** Opening DOCUMENT TEXT block **

This Court has had the opportunity to review the record in its entirety and has heard the testimony and arguments presented at the PCR hearing. This Court has further had the opportunity to observe each witness who testified at the hearing, and to closely pass upon their credibility. This Court has weighed the testimony accordingly. Set forth below are the relevant findings of fact and conclusions of law as required by S.C. Code Ann. § 17-27-80 (2003).

Ineffective Assistance of Counsel

The Applicant alleges he received ineffective assistance of counsel. In a PCR action, "[t]he burden of proof is on the applicant to prove his allegations by a preponderance of the evidence." Frasier v State, 351 S.C. 385, 389, 570 S.E.2d 172, 174 (2002)(citing Rule 71.1(e), SCRCP). Where ineffective assistance of counsel is alleged as a ground for relief, the Applicant must prove that "counsel's conduct so undermined the proper functioning of the adversarial process that the trial cannot be relied upon as having produced a just result." Strickland v.Washington, 466 U.S. 668, 104 S. Ct. 2052, 80 L.Ed.2d 674, 692 (1984); Butler v. State, 286 S.C. 441, 334 S.E.2d 813 (1985).

** Closing DOCUMENT TEXT block **
** Opening EXERCISE DATA block **

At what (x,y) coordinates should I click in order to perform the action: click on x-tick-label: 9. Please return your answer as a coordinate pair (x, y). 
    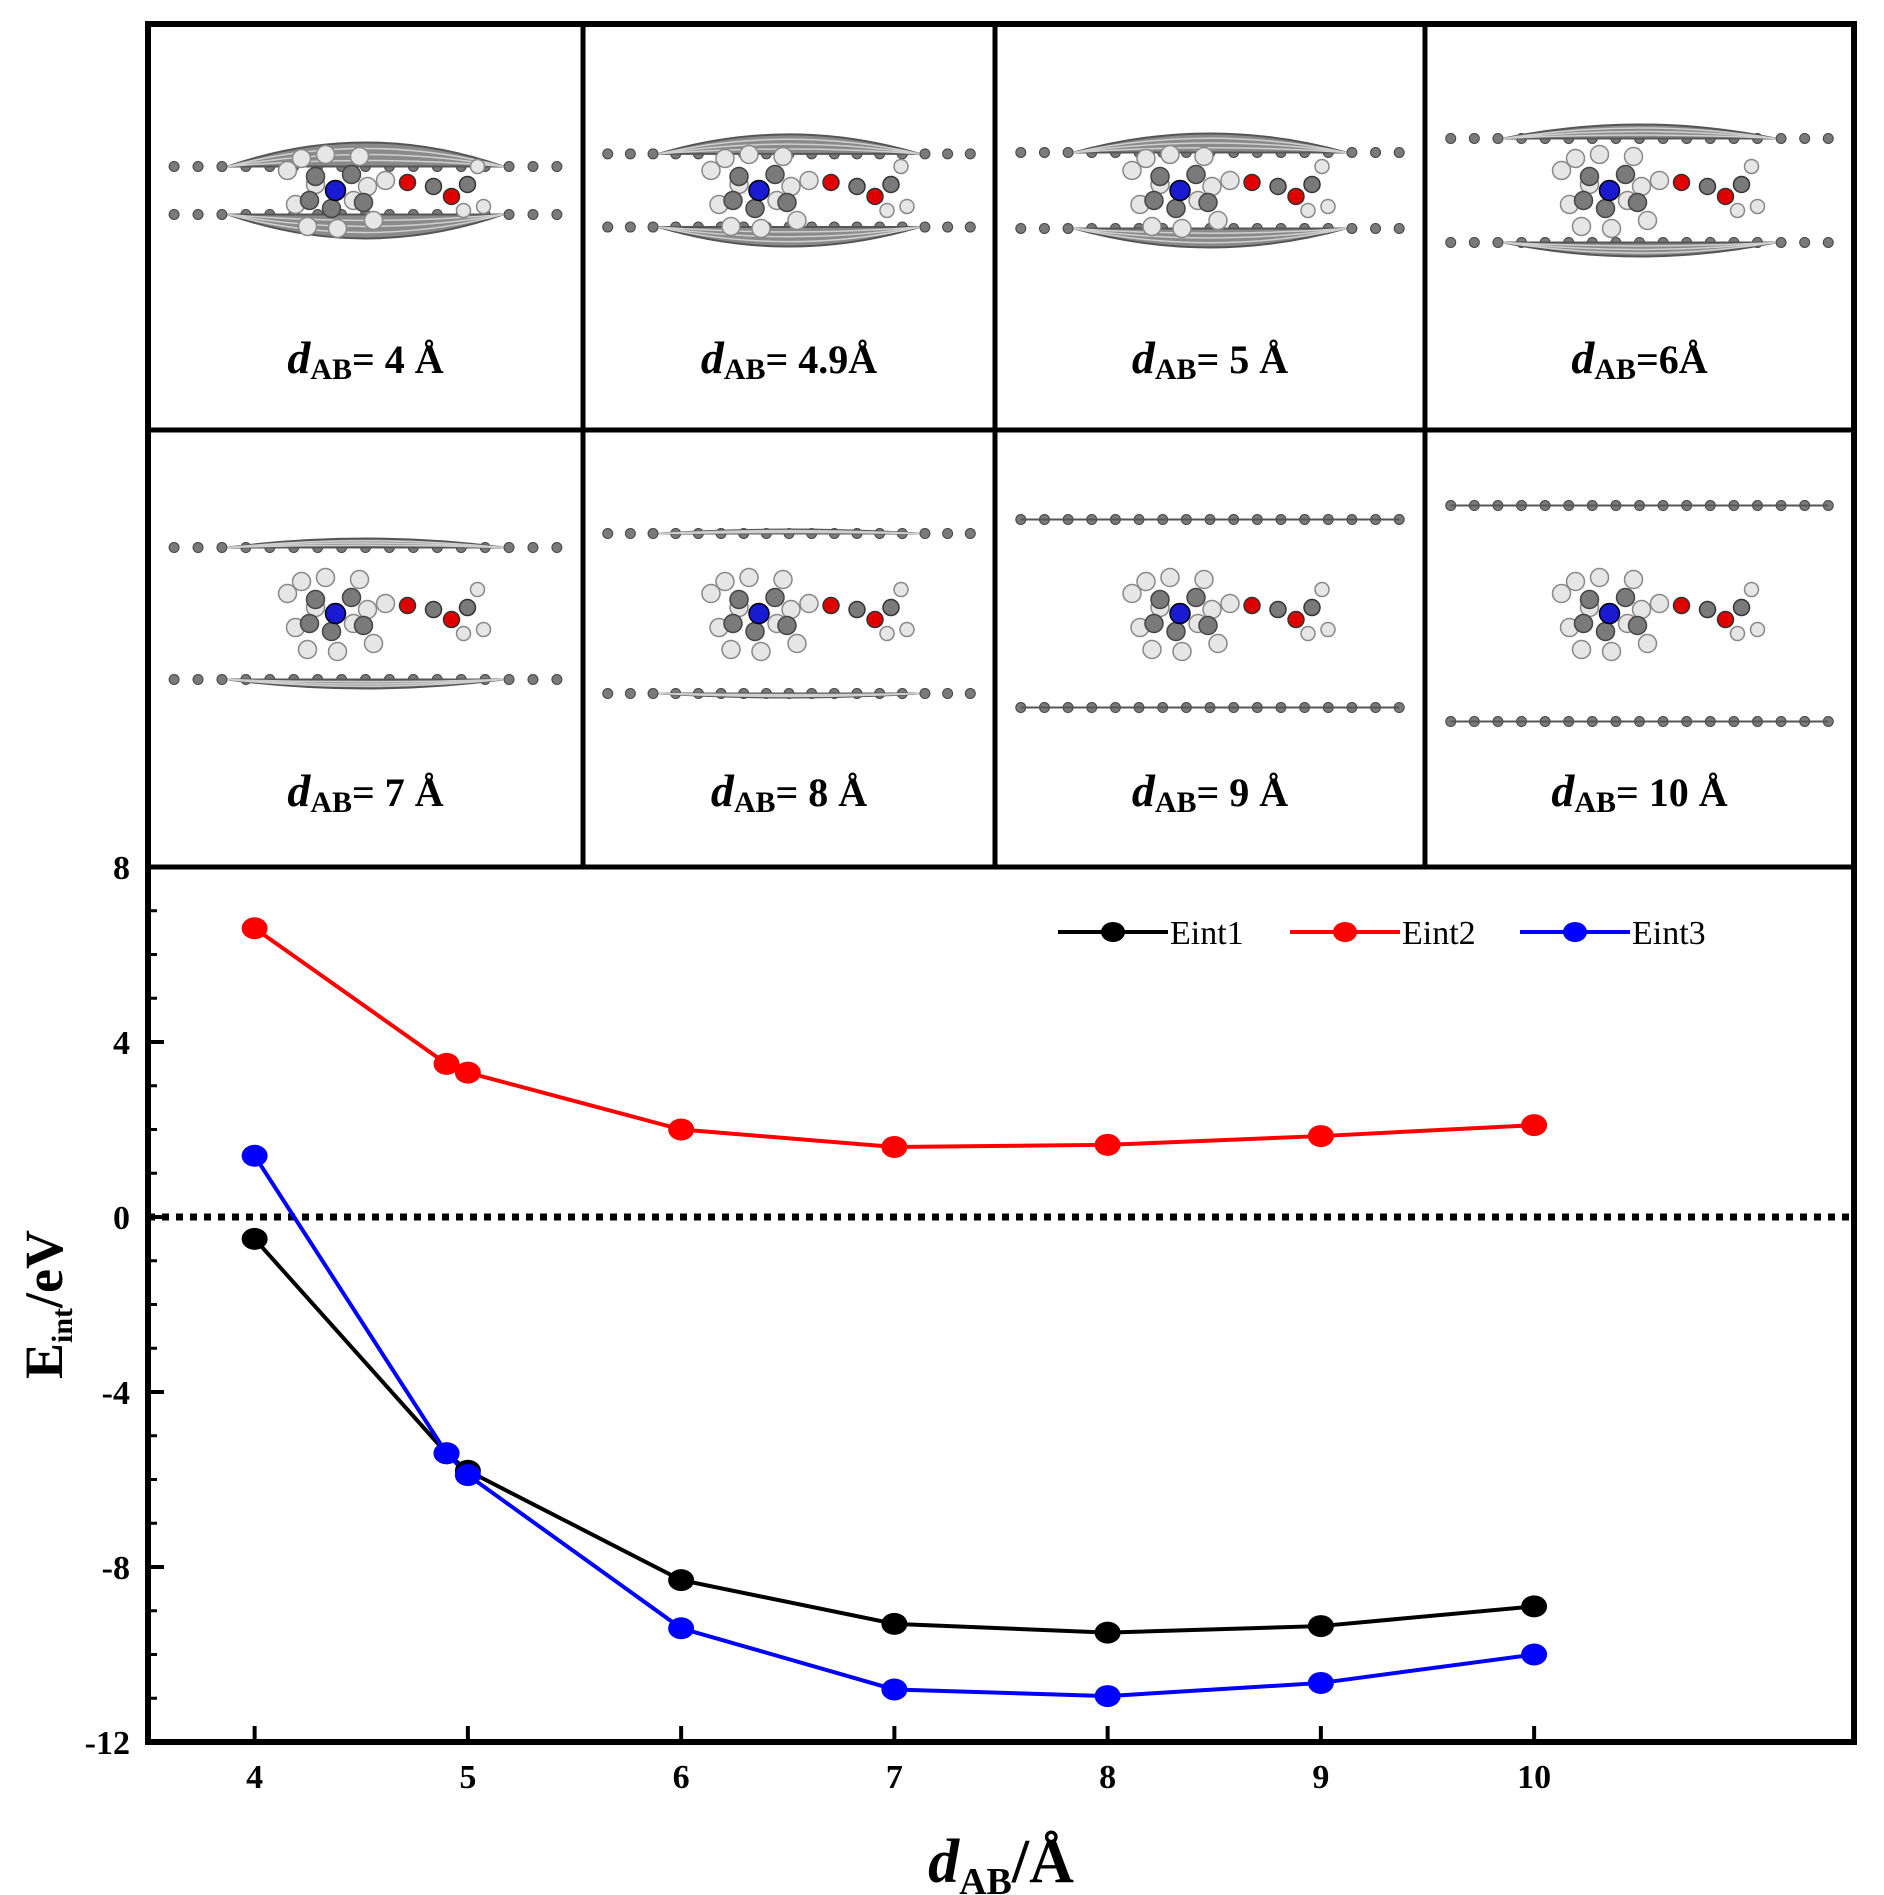
    Looking at the image, I should click on (1320, 1778).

** Closing EXERCISE DATA block **

TASK REQUIREMENTS |
(a) From the court's PCR ruling, write out the passage starting at "The Applicant alleges" and ending at "S.E.2d 813 (1985).", with no changes.
(b) According to the court's PCR ruling, who bears the burden of proof in a PCR action, and by what standard must the allegations be proven?

EXPECTED RESULTS |
(a)
The Applicant alleges he received ineffective assistance of counsel. In a PCR action, "[t]he burden of proof is on the applicant to prove his allegations by a preponderance of the evidence." Frasier v State, 351 S.C. 385, 389, 570 S.E.2d 172, 174 (2002)(citing Rule 71.1(e), SCRCP). Where ineffective assistance of counsel is alleged as a ground for relief, the Applicant must prove that "counsel's conduct so undermined the proper functioning of the adversarial process that the trial cannot be relied upon as having produced a just result." Strickland v.Washington, 466 U.S. 668, 104 S. Ct. 2052, 80 L.Ed.2d 674, 692 (1984); Butler v. State, 286 S.C. 441, 334 S.E.2d 813 (1985).

(b) The applicant bears the burden and must prove the allegations by a preponderance of the evidence.